## How to complete this task
The expected output is an exact restatement of all the records.

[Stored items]
────────────────────

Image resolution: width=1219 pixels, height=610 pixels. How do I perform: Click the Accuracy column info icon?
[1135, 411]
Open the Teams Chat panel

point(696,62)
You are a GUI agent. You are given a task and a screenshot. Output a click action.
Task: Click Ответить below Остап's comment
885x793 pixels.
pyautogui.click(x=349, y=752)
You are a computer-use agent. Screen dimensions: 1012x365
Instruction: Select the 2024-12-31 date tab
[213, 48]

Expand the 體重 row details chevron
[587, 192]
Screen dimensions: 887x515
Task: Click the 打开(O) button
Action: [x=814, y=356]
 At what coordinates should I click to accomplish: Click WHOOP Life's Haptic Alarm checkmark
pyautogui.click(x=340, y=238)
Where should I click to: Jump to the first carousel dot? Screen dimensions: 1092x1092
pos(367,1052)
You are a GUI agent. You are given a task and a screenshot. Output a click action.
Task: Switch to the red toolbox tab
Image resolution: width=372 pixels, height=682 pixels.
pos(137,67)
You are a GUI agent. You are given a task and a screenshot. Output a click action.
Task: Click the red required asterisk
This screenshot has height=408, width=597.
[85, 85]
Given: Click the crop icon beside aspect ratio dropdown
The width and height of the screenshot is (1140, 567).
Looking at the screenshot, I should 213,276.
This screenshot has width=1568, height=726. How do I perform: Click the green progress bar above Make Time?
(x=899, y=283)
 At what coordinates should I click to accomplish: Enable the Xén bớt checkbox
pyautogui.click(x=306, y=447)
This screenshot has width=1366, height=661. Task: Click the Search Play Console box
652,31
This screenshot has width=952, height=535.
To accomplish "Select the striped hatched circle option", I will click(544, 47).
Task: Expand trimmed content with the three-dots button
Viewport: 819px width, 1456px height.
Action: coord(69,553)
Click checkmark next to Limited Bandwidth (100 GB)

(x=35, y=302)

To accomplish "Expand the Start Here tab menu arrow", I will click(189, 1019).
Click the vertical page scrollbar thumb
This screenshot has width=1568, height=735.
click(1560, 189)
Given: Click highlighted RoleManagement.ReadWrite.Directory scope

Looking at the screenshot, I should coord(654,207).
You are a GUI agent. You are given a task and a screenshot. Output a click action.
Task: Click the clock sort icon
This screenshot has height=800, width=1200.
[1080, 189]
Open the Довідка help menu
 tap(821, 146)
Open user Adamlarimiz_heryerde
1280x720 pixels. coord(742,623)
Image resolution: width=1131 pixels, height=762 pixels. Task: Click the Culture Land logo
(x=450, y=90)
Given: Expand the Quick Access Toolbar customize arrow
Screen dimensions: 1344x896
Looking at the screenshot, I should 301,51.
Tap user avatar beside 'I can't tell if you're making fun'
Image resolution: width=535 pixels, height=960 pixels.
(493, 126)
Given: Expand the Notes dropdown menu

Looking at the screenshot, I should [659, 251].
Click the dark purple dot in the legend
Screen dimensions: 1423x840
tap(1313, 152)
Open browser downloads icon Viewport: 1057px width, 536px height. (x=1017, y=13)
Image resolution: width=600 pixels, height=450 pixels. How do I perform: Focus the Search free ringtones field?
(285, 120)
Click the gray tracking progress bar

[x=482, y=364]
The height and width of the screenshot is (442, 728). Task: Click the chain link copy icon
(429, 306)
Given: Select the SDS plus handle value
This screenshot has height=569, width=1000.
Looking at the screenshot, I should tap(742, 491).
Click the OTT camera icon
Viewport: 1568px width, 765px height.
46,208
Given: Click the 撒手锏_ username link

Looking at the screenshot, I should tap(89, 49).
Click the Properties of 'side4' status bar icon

────────────────────

## Your response
Image resolution: width=1219 pixels, height=610 pixels. How do I perform: Click the Accuracy column info icon?
[1135, 411]
Open the Teams Chat panel

point(696,62)
You are a GUI agent. You are given a task and a screenshot. Output a click action.
Task: Click Ответить below Остап's comment
885x793 pixels.
pyautogui.click(x=349, y=752)
You are a computer-use agent. Screen dimensions: 1012x365
Instruction: Select the 2024-12-31 date tab
[213, 48]

Expand the 體重 row details chevron
[587, 192]
Screen dimensions: 887x515
Task: Click the 打开(O) button
Action: [x=814, y=356]
 At what coordinates should I click to accomplish: Click WHOOP Life's Haptic Alarm checkmark
pyautogui.click(x=340, y=238)
Where should I click to: Jump to the first carousel dot? Screen dimensions: 1092x1092
pos(367,1052)
You are a GUI agent. You are given a task and a screenshot. Output a click action.
Task: Switch to the red toolbox tab
Image resolution: width=372 pixels, height=682 pixels.
pos(137,67)
You are a GUI agent. You are given a task and a screenshot. Output a click action.
Task: Click the red required asterisk
This screenshot has height=408, width=597.
[85, 85]
Given: Click the crop icon beside aspect ratio dropdown
The width and height of the screenshot is (1140, 567).
Looking at the screenshot, I should 213,276.
This screenshot has width=1568, height=726. How do I perform: Click the green progress bar above Make Time?
(x=899, y=283)
 At what coordinates should I click to accomplish: Enable the Xén bớt checkbox
pyautogui.click(x=306, y=447)
This screenshot has width=1366, height=661. Task: Click the Search Play Console box
652,31
This screenshot has width=952, height=535.
To accomplish "Select the striped hatched circle option", I will click(544, 47).
Task: Expand trimmed content with the three-dots button
Viewport: 819px width, 1456px height.
Action: coord(69,553)
Click checkmark next to Limited Bandwidth (100 GB)

(x=35, y=302)

To accomplish "Expand the Start Here tab menu arrow", I will click(189, 1019).
Click the vertical page scrollbar thumb
This screenshot has width=1568, height=735.
click(1560, 189)
Given: Click highlighted RoleManagement.ReadWrite.Directory scope

Looking at the screenshot, I should coord(654,207).
You are a GUI agent. You are given a task and a screenshot. Output a click action.
Task: Click the clock sort icon
This screenshot has height=800, width=1200.
[1080, 189]
Open the Довідка help menu
 tap(821, 146)
Open user Adamlarimiz_heryerde
1280x720 pixels. coord(742,623)
Image resolution: width=1131 pixels, height=762 pixels. Task: Click the Culture Land logo
(x=450, y=90)
Given: Expand the Quick Access Toolbar customize arrow
Screen dimensions: 1344x896
Looking at the screenshot, I should 301,51.
Tap user avatar beside 'I can't tell if you're making fun'
Image resolution: width=535 pixels, height=960 pixels.
(493, 126)
Given: Expand the Notes dropdown menu

Looking at the screenshot, I should [659, 251].
Click the dark purple dot in the legend
Screen dimensions: 1423x840
tap(1313, 152)
Open browser downloads icon Viewport: 1057px width, 536px height. (x=1017, y=13)
Image resolution: width=600 pixels, height=450 pixels. How do I perform: Focus the Search free ringtones field?
(285, 120)
Click the gray tracking progress bar

[x=482, y=364]
The height and width of the screenshot is (442, 728). Task: Click the chain link copy icon
(429, 306)
Given: Select the SDS plus handle value
This screenshot has height=569, width=1000.
Looking at the screenshot, I should tap(742, 491).
Click the OTT camera icon
Viewport: 1568px width, 765px height.
46,208
Given: Click the 撒手锏_ username link

Looking at the screenshot, I should tap(89, 49).
Click the Properties of 'side4' status bar icon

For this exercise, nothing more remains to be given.